Todos menos Jacinta López, la hija del principal almacenero del pago, a quien Julio sedujo y abandonó después. Los padres la expulsaron ignominiosamente de la casa y ella se vió obligada a conchabarse de peona en la estancia de Pintos, para ganar su sustento y el de su güachito.

Ella no olvidaba, ella no perdonaba, ella no claudicaba.
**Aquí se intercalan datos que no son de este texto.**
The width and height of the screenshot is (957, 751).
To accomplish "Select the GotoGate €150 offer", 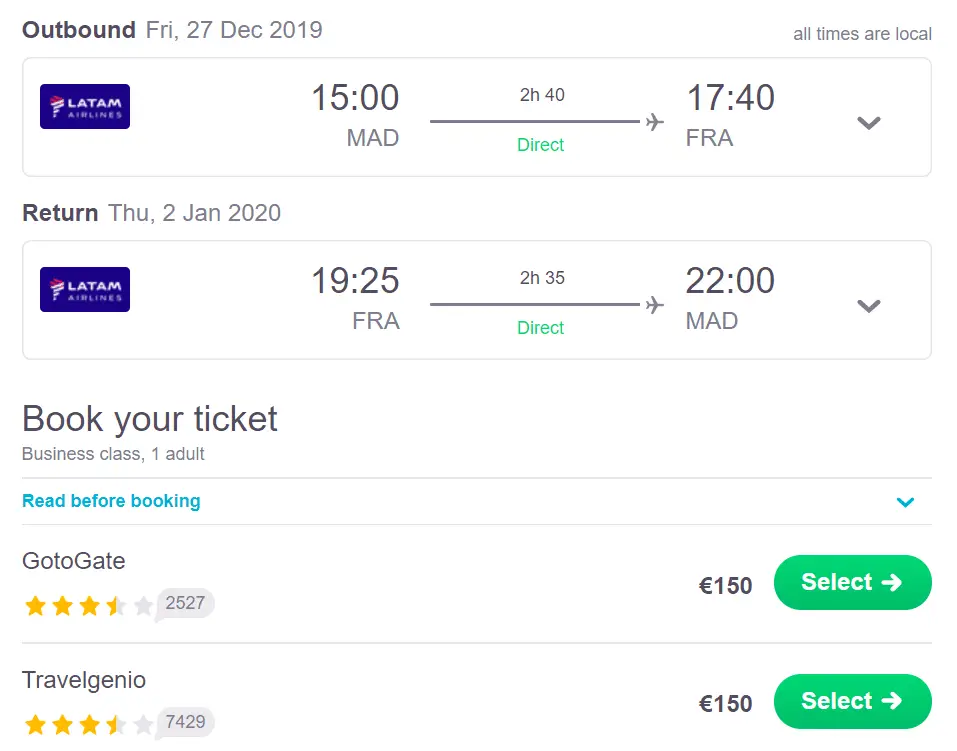I will pos(852,582).
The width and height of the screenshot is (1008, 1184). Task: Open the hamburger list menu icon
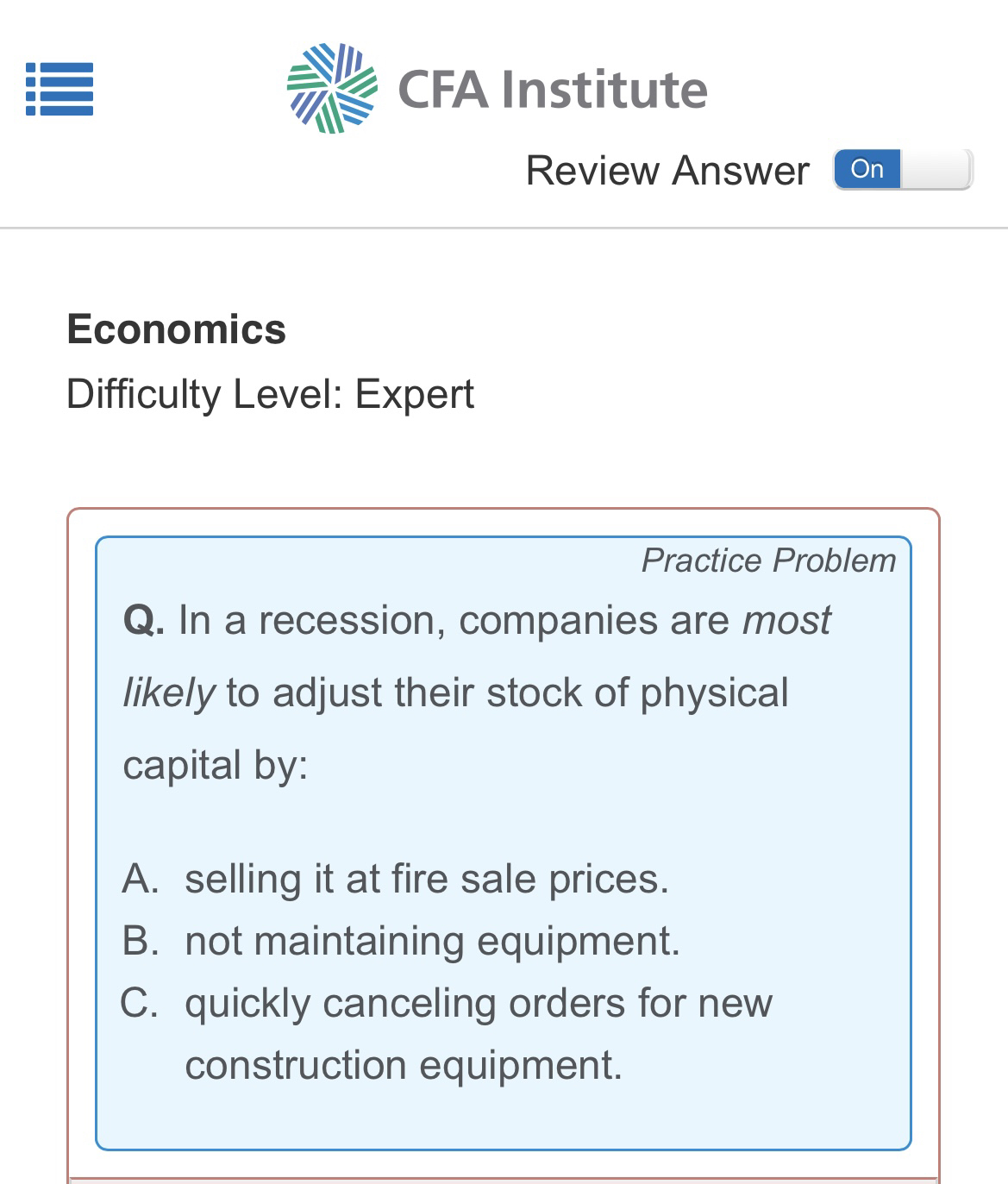(x=59, y=89)
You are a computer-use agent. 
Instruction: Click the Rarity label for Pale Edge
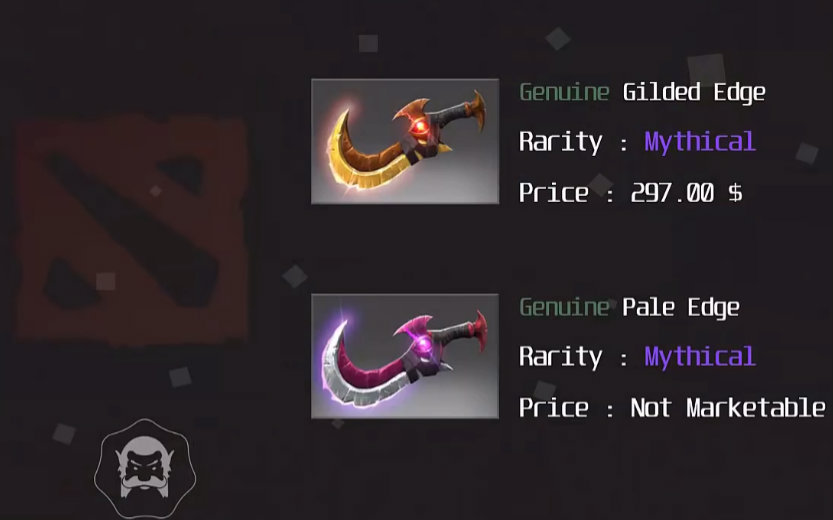pyautogui.click(x=561, y=357)
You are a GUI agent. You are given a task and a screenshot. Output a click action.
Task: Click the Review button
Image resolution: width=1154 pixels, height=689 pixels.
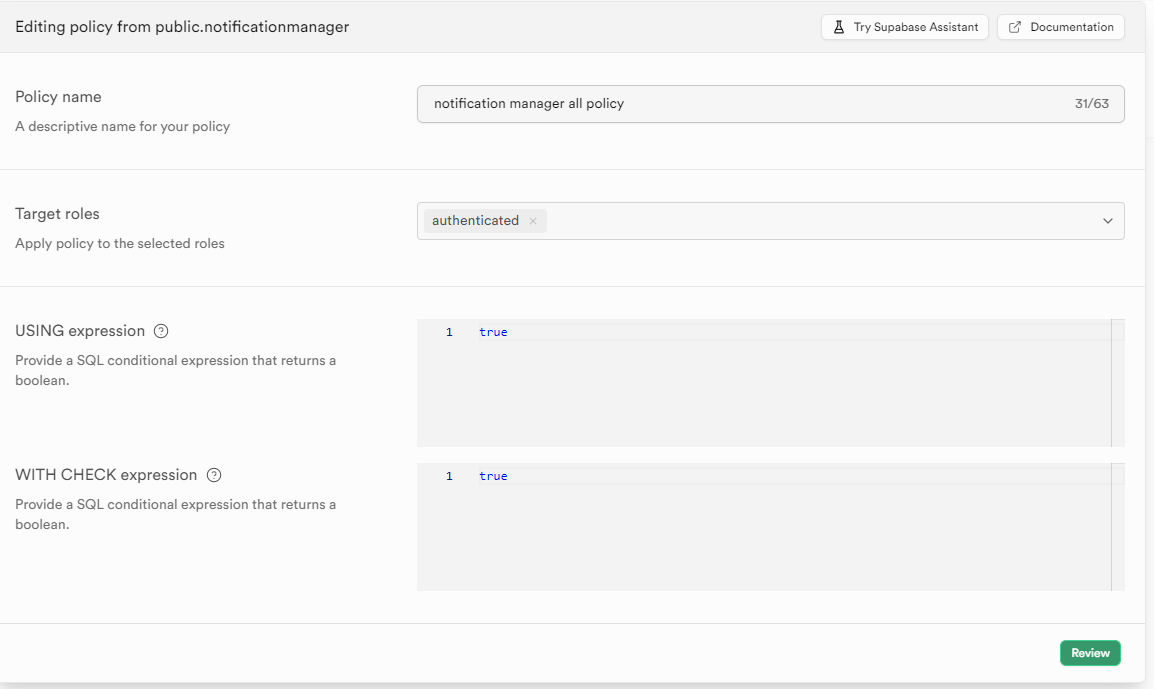(x=1090, y=653)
En el momento culminante de la fiesta Jacinta, desgreñada con el delantal manchado de grasa, con las manos sucias de carbón, penetró en la sala y con el orgullo de quien se sabe superior, exclamó dirigiéndose a la novia:

—Por cobardía te vas a casar con este canalla... ¡Matate antes, que más vale ser difunto bajo tierra que difunto sobre la tierra! ¡Y eso es lo que te espera a tí!...

Julio, a pesar de su sangre fría, empalideció y respondió violentamente:

—¿Quién es usté pa meterse en este asunto?

Y ella rabiosa, rojos los ojos:

—¿Y quién eres tú, miserable? ¿Quién eres tú, dañina ave de presa?...

Linárez, serenándose y sonriendo sarcásticamente respondió:

—Vale más ser ave de presa que ave de gallinero.